I was kept in the dark.

It was an arranged marriage, one of those decisions that arrive wrapped in trust and tied with silence. I was nineteen, still hovering between adolescence and adulthood, my B.Com results not yet declared, when my engagement was fixed. They said he was everything a girl could hope for—highly educated, good-looking, soft-spoken, and in a secure government job.

I believed them.

At nineteen, belief comes easy. It doesn’t ask questions. It doesn’t demand proof.

I stepped out of my teens and into marriage like stepping into a story already written for me.

For a while, it felt normal. Or perhaps I convinced myself it was. The small oddities, the silences, the sudden bursts of anger that had no origin—I folded them into excuses. Stress, I thought. Work pressure. Everyone has flaws, I reminded myself.

Until the day reality stopped whispering and began to scream.

Diagnosis. Words I didn’t fully understand. Terms that felt clinical, distant, schizophrenia, instability, episodes. By the time I began to grasp their meaning, I was already living inside them.

And no one had told me.

Not before the wedding. Not before my life had been tied to his.

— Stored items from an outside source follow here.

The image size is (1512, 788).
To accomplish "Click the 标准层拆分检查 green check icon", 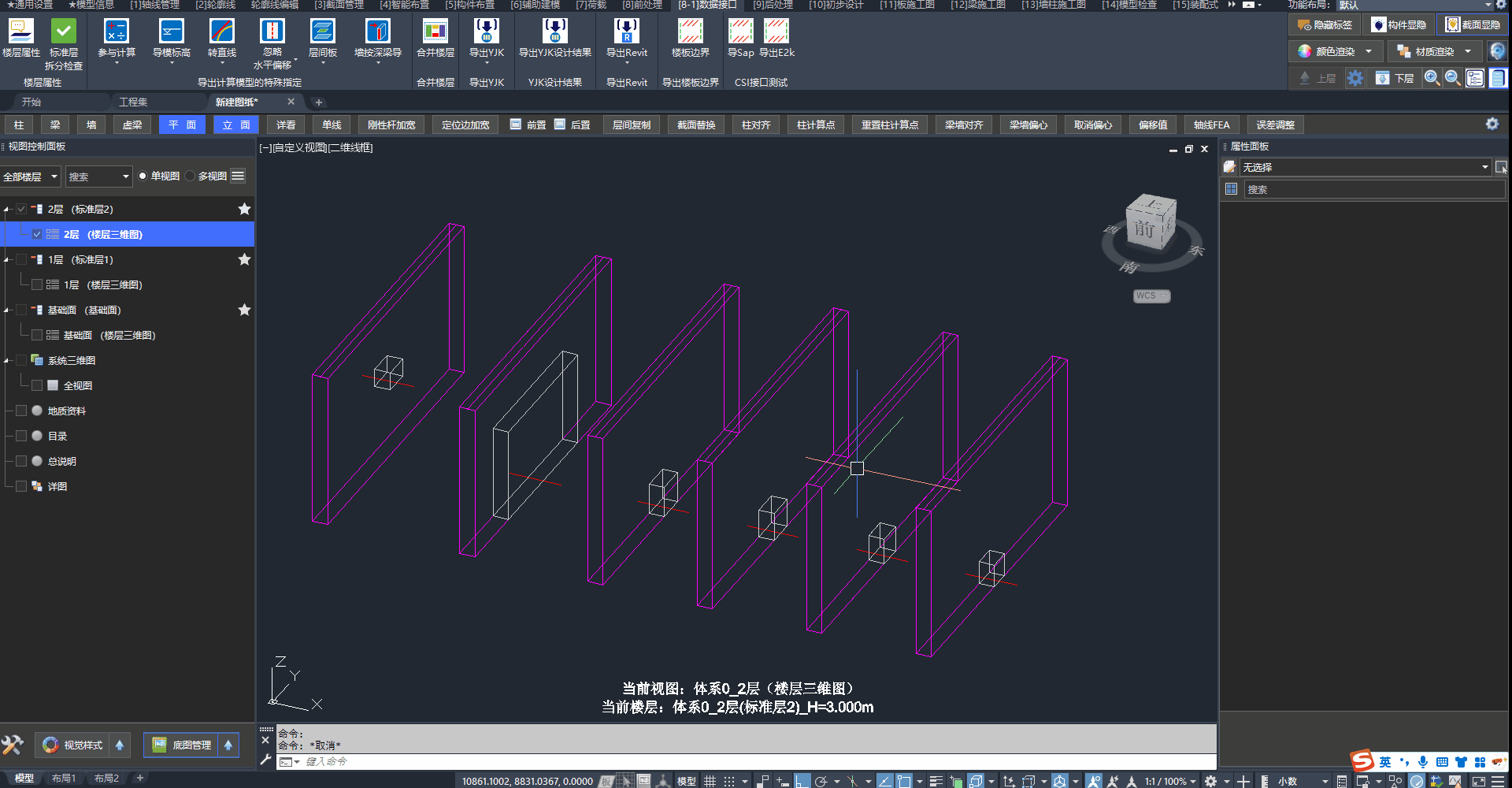I will 64,32.
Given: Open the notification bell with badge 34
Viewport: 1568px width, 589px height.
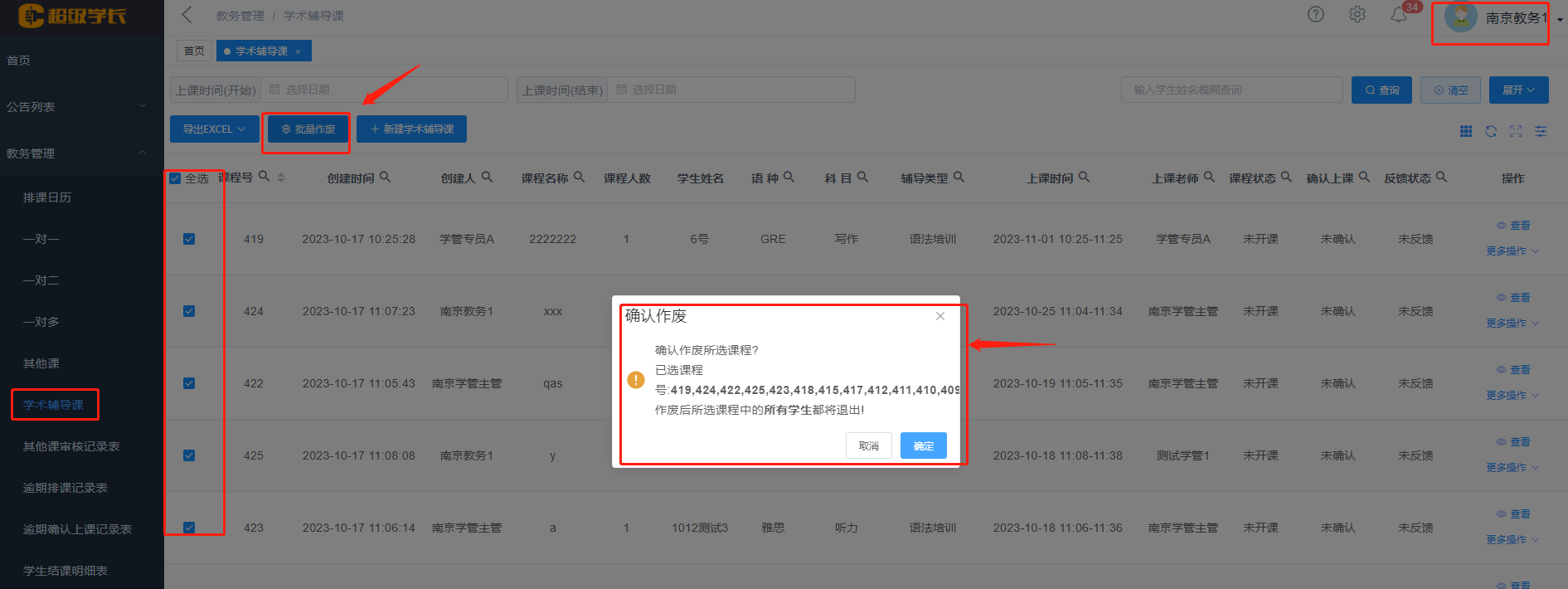Looking at the screenshot, I should 1399,15.
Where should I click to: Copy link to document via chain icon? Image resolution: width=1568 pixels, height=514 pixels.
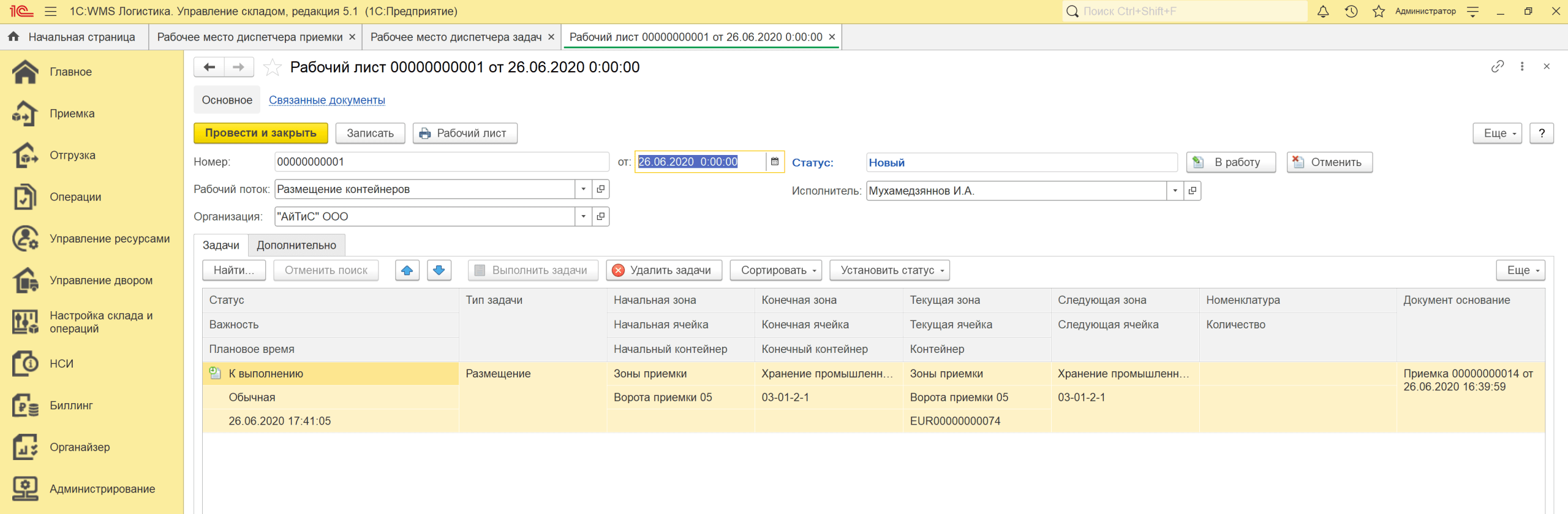[x=1497, y=67]

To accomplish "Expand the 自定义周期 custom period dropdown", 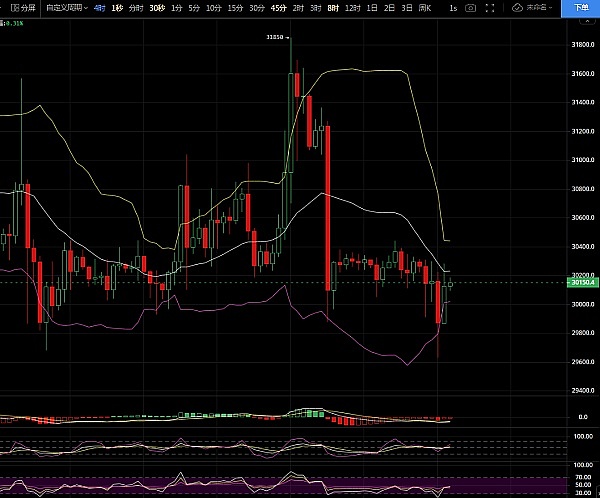I will [69, 8].
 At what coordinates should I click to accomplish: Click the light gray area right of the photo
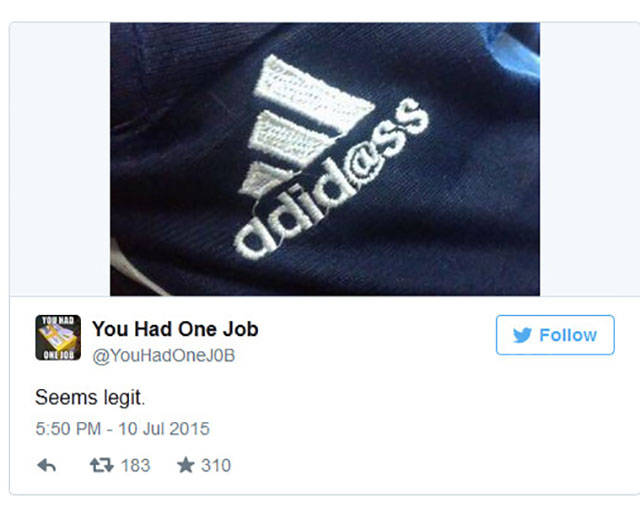pos(590,159)
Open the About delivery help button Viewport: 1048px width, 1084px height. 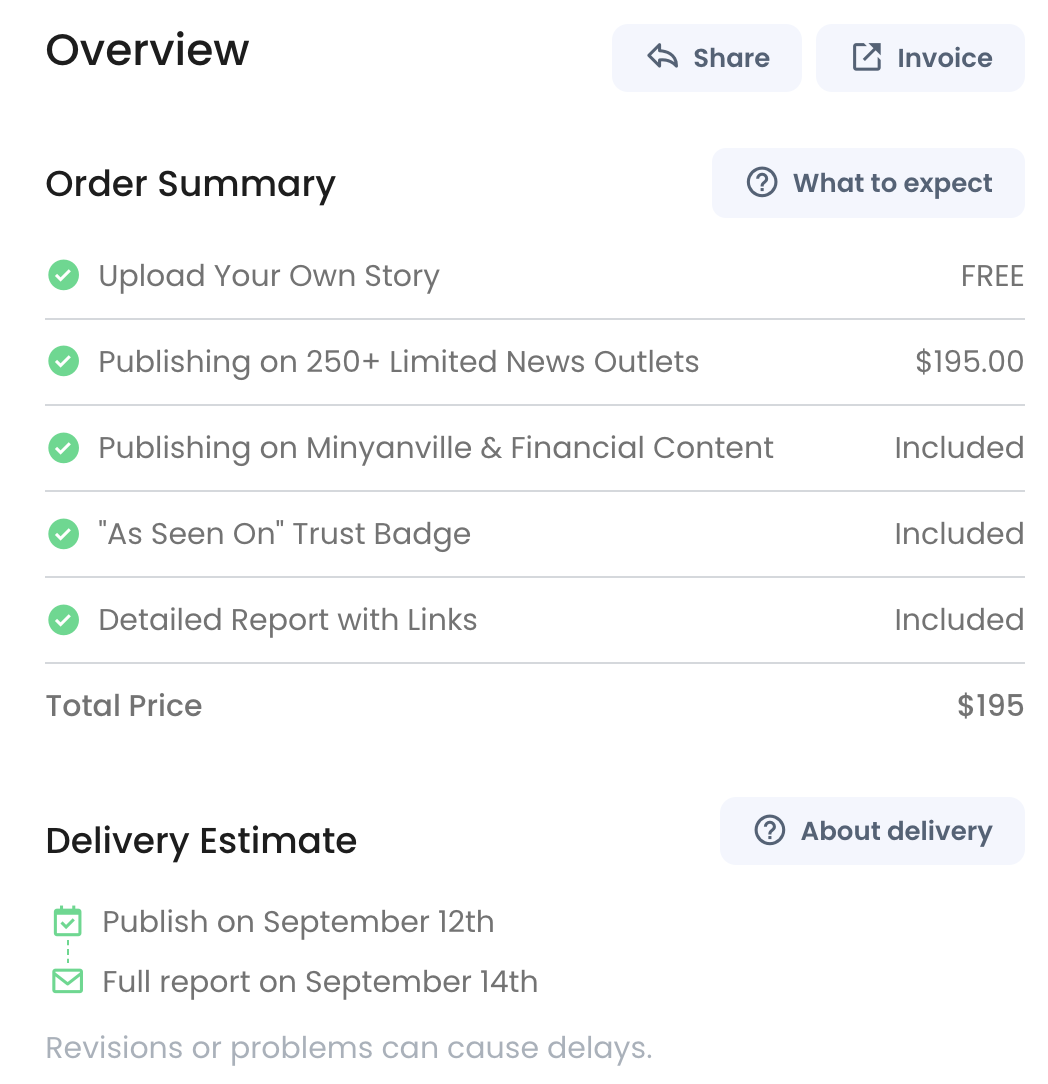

When I watched The Great Indian Kitchen years later, it felt like déjà vu,  not in the rituals, not in the routines, but in the quiet suffocation. The unseen battles. 

The loneliness that sits beside you even when the house is full.

The only difference was, I had two children when I found my way out, if you believe in life after death. Because that’s what it felt like.

A death. 

And then, somehow, a beginning.

I didn’t walk out dramatically. There were no raised voices, no cinematic confrontations. Just a slow, steady realization that staying would mean dissolving entirely. And I had two small hands holding on to me.

So I left.

A single mother, with more fear than courage—but enough of both to keep moving.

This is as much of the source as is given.